The trail between Lime Kiln and Pringle, after an initial flat section of about 1.5 miles, was a gentle and then a slightly more pronounced downhill. It was fun to be running again. About 5 minutes from the AS I asked Raj to turn on the air conditioning in the SUV so that Anu could cool down while she ate her lunch. We probably spent 10 minutes here. Just before we left I helped Anu stretch her left hamstring. I drank chocolate milk. This is pretty much what I had throughout the first 50 miles in addition to the gels and Cytomax/Gatorade. It must have been after 12:50 p.m. that we left Pringle. It was very hot now and Anu had the hardest time in this long, unshaded stretch that paralleled Hwy 385. Raj, who had gone to Custer the day before to rent a mountain bike, now accompanied us with ample water and additional gels if needed.
I could tell that Anu was trying to conserve her energies. She is a very talkative person but this section saw her quiet as a doormouse. She was fighting and my respect for her, already very, very high, inched up with every passing mile.

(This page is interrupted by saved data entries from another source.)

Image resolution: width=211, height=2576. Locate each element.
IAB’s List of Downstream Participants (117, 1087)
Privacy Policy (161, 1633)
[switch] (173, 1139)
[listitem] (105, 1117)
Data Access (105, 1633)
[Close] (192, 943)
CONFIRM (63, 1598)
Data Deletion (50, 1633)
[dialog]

It was in the Carrol Creek AS, at mile 30, that she informed me about her blister. Early treatment can be the difference between successfully finishing or dropping out from pain and an altered gait. I quickly took out my foot care kit (thank you, Zombierunner!) and had it popped, coated with Neosporin and taped up in no time at all. She had run the 30 miles in 8:20 i.e. we reached the AS around 2:20 p.m. She and I left the AS soon after the blister work and began the long stretch, 5.5 miles i.e. 35.5 miles into the race, to the Harbach AS. Someone had moved the 35 mile marker way ahead, almost to the 33.5 or 34 mile mark. Anu was glad to see the sign though and I could see it reflected in her stride.
It was here that I fought with her! She had been agonizing about the improper information her new Garmin was showing about the distance (she was trying to reconcile the mile markers with the Garmin numbers) and was constantly anxious about her pace and whether she would eventually be able to finish given the amount of walking we were doing.
My experience with previous very hot 100M races had taught me that power walking between 12 noon to about 4 p.m. would pay off big dividends later in the day, especially at night. I could understand her anxiety but my Ego refused to give up on "I am right. Just follow my advice. No need to consult your Garmin. Trust me". We had a small spat as we were walking into the Harbach Road AS and my anger erupted in front of Raj, Bharti and Nishu. To say that I was mortified and disgusted with myself is truly being generous to myself. I was sick to the core of my being. How could I fight with this little bundle of love and joy who was struggling hard enough to complete a very, very tough challenge? She certainly did not need my ego-driven anger. All she needed were calming words.
Unbeknownst to me (I was fixing my shoes in another part of the AS) she gulped down a bottle and a half of the yogurt drink. That amounted to 1000mg of Sodium. As soon as we left the AS, I took my hourly Succeed salt tablet and gave her one too. That was almost 1400 mg of Sodium in 5 minutes! No wonder she threw it all up in the next 2-3 miles.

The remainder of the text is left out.